The debate was opened by the statement that they were there to discuss economic freedom, which was the policy adopted at the ANCYL Congress last year. The League supports the notions of free education for all South African citizens, the nationalisation of mines and land expropriation.

Before the speakers came on stage, clips from the 2011 Congress were presented. Julius Malema was greeted with loud approval from League members as he declared, “Without land we are nothing.” In the video clip, Floyd Shibamvu goes on to say, “We must confront imperialism!” The fact that neither of these men are part of the League anymore was not mentioned.
Vashna Jagarnath was the first speaker for the night. As a history lecturer at Rhodes University, she was tasked with giving historical background to the discussion.

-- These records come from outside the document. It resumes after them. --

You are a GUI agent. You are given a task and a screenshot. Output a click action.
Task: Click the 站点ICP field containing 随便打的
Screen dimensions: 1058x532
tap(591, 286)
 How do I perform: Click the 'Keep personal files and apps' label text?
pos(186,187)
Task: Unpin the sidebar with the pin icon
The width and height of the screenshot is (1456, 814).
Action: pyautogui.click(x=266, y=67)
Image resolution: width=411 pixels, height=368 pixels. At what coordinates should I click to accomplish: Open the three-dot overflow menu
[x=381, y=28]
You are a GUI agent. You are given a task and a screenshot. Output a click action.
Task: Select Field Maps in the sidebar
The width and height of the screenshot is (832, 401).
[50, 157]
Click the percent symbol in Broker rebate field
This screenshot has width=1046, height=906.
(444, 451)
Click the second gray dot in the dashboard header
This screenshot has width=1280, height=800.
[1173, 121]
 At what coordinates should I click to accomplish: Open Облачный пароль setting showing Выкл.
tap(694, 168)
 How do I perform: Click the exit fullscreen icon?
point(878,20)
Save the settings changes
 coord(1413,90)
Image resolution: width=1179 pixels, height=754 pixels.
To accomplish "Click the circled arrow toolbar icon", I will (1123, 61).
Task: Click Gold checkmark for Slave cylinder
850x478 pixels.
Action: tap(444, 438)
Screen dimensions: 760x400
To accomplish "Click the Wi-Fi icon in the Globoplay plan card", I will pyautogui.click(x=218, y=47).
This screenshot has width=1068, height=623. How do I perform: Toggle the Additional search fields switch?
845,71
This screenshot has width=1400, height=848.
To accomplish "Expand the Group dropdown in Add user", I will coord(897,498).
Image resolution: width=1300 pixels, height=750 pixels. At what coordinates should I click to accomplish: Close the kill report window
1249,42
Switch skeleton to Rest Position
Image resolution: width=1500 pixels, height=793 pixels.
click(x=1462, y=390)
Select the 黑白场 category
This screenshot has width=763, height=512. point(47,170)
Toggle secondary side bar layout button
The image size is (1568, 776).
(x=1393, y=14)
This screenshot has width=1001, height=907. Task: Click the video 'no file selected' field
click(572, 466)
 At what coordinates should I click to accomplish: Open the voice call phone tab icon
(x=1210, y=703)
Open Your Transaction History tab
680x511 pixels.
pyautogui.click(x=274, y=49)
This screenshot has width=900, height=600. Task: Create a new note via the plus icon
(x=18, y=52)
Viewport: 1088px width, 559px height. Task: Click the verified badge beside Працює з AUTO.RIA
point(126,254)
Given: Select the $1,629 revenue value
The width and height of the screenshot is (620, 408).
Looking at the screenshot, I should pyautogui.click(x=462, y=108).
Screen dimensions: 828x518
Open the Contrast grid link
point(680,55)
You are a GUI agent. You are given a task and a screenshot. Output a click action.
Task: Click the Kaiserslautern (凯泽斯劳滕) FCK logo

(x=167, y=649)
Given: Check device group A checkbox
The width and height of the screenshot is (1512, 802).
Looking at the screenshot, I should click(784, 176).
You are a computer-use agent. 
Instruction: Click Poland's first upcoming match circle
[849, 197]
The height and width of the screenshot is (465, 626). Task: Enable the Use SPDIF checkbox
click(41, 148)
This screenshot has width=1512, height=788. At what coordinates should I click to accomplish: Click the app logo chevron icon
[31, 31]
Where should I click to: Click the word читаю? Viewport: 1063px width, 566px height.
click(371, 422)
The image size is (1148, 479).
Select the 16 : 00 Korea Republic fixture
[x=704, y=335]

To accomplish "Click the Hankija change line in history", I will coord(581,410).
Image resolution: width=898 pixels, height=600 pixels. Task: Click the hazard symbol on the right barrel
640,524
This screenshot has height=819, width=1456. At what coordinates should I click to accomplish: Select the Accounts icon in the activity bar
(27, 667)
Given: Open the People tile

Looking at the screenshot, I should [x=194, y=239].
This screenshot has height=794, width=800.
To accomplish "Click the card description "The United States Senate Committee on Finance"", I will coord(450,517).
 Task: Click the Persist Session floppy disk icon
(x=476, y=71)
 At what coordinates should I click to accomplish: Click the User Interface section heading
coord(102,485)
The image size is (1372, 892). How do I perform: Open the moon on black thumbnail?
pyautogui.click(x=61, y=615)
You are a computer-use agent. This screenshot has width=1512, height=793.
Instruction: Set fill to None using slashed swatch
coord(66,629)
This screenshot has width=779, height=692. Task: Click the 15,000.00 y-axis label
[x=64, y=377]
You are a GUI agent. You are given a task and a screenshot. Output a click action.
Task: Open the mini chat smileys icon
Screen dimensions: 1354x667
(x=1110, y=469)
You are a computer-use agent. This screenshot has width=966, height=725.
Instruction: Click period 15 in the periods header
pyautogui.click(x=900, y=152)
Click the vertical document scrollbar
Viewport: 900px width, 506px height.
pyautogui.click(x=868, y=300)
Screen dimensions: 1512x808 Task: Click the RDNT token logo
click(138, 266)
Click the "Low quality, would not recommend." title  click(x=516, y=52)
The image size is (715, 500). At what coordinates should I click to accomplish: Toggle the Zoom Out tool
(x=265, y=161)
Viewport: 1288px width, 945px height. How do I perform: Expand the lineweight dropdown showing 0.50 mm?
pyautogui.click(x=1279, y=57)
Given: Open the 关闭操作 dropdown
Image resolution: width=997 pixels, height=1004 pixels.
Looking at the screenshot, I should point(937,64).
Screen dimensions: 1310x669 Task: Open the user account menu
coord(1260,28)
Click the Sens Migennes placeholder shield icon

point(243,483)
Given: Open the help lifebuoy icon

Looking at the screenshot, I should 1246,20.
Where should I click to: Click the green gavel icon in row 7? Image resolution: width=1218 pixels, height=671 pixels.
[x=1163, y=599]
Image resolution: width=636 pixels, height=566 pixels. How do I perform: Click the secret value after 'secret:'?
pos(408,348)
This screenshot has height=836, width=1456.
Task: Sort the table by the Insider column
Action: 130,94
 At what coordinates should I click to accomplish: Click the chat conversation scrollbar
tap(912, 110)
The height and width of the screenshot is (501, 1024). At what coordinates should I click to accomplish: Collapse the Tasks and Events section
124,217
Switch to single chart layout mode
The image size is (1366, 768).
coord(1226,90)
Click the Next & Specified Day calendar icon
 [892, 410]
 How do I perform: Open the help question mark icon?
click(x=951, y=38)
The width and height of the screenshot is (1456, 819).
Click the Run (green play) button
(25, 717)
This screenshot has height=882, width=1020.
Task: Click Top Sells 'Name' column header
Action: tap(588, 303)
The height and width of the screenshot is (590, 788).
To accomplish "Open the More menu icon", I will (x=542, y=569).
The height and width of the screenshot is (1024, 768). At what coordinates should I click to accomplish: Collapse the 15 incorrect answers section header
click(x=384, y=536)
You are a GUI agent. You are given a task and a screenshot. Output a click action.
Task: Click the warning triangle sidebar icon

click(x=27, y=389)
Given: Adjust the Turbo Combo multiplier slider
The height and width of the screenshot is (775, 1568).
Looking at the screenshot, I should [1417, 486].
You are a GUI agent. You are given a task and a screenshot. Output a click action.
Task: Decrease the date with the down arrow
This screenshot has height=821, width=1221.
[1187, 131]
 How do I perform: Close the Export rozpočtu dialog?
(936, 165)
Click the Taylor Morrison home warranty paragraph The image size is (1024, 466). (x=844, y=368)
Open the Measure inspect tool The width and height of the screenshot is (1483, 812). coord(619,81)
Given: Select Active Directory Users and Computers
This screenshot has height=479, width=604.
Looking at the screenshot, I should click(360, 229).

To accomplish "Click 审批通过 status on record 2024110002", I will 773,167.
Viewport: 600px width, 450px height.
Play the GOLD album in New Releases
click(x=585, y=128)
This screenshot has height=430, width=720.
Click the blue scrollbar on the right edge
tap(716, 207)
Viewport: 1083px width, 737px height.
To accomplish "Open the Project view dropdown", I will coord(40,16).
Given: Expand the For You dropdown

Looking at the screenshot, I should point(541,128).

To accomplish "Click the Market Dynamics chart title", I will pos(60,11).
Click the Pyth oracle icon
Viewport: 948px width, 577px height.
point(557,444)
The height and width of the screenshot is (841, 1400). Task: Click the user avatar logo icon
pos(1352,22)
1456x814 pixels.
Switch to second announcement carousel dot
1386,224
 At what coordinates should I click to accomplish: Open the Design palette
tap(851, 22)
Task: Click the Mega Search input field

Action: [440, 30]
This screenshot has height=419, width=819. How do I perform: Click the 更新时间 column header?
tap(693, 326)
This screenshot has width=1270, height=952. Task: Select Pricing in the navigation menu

Of particular importance to Vagarnath was that fact that Cecil John Rhodes, the University’s namesake, was a key mining power and as Governor of the Cape, he was crucial in implementing the initial laws that would later become the infamous Land Act of 1913.
The creation of homelands and the implementation of more taxes forced black people into the cash economy. The Land Act cemented this economic dependence. As Vagarnath explained, “The Act was one of the big nails that really weakened black people in South Africa. It smashed African peasants.”
Vagarnath felt that free education today might well not be as successful as the League was proclaiming. “In 1990 we tried to replace the system with a much more progressive one, but the problem is not that [education] is not free today, rather there is no situation where it is implemented… There is no use in having change for the sake of having change.”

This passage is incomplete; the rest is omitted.